* _YOUR TASK_
From the first line to the last, restate the records word for word, skipping the pictures.

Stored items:
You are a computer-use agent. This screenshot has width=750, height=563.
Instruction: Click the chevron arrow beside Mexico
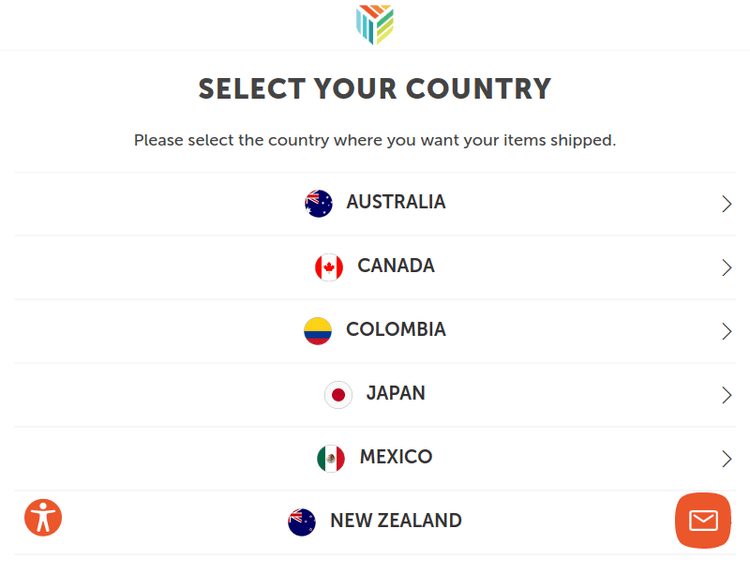pyautogui.click(x=727, y=459)
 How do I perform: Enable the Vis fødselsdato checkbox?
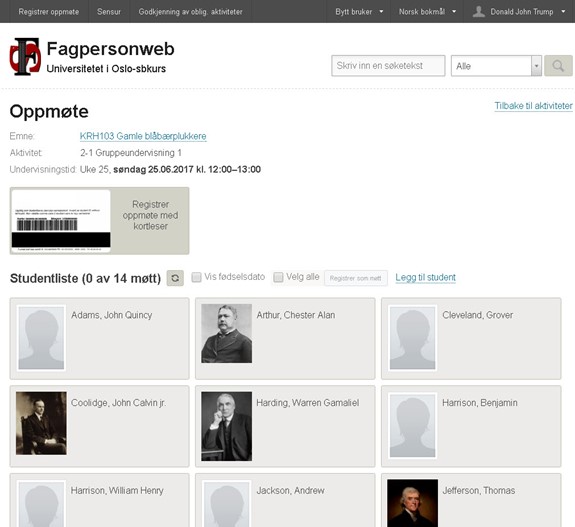(x=197, y=277)
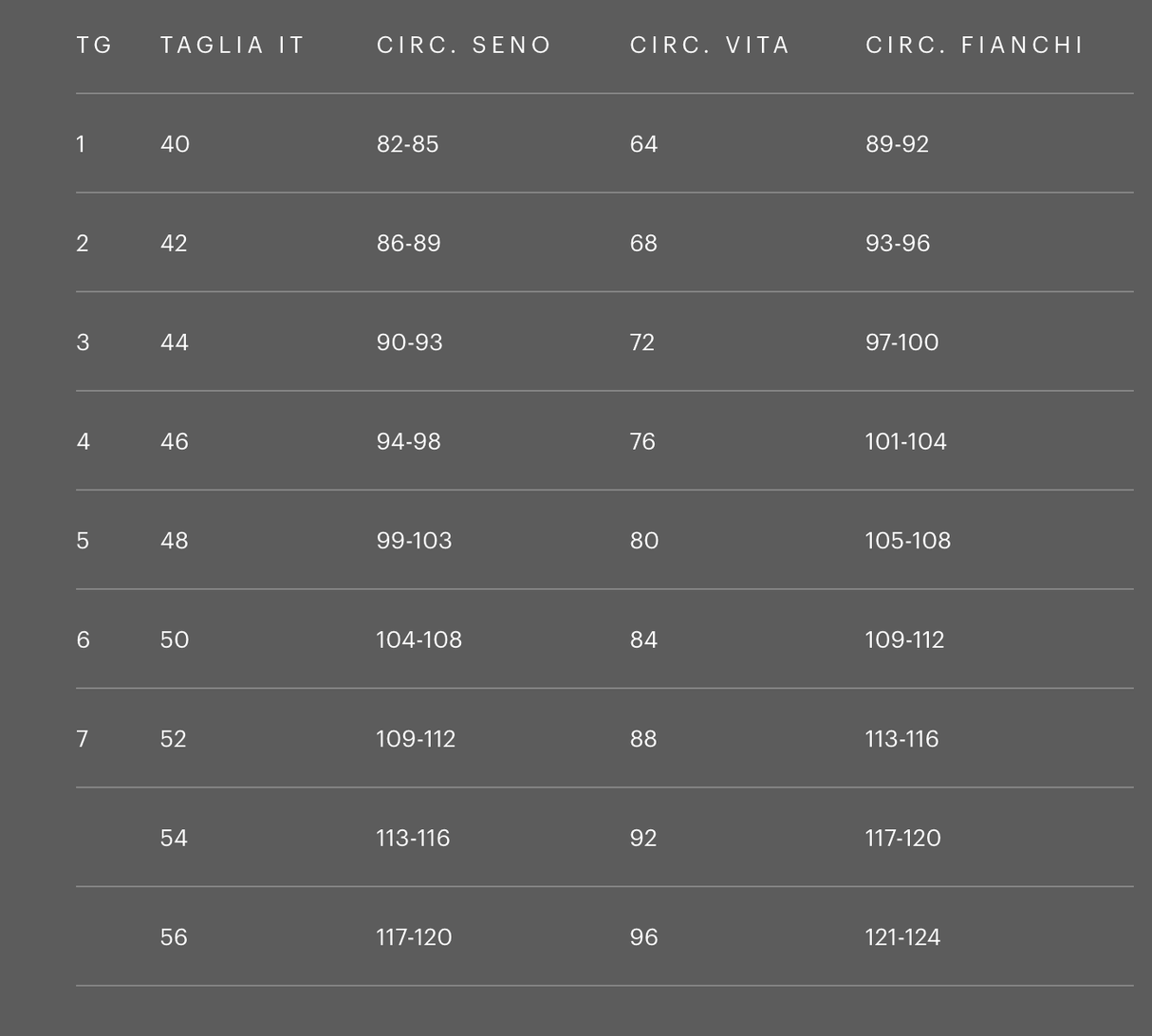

* _OUTPUT FOR THIS EXERCISE_
You are a computer-use agent. This screenshot has width=750, height=563.
Instruction: Click the chevron arrow beside Mexico
pyautogui.click(x=727, y=459)
 How do I perform: Enable the Vis fødselsdato checkbox?
(x=197, y=277)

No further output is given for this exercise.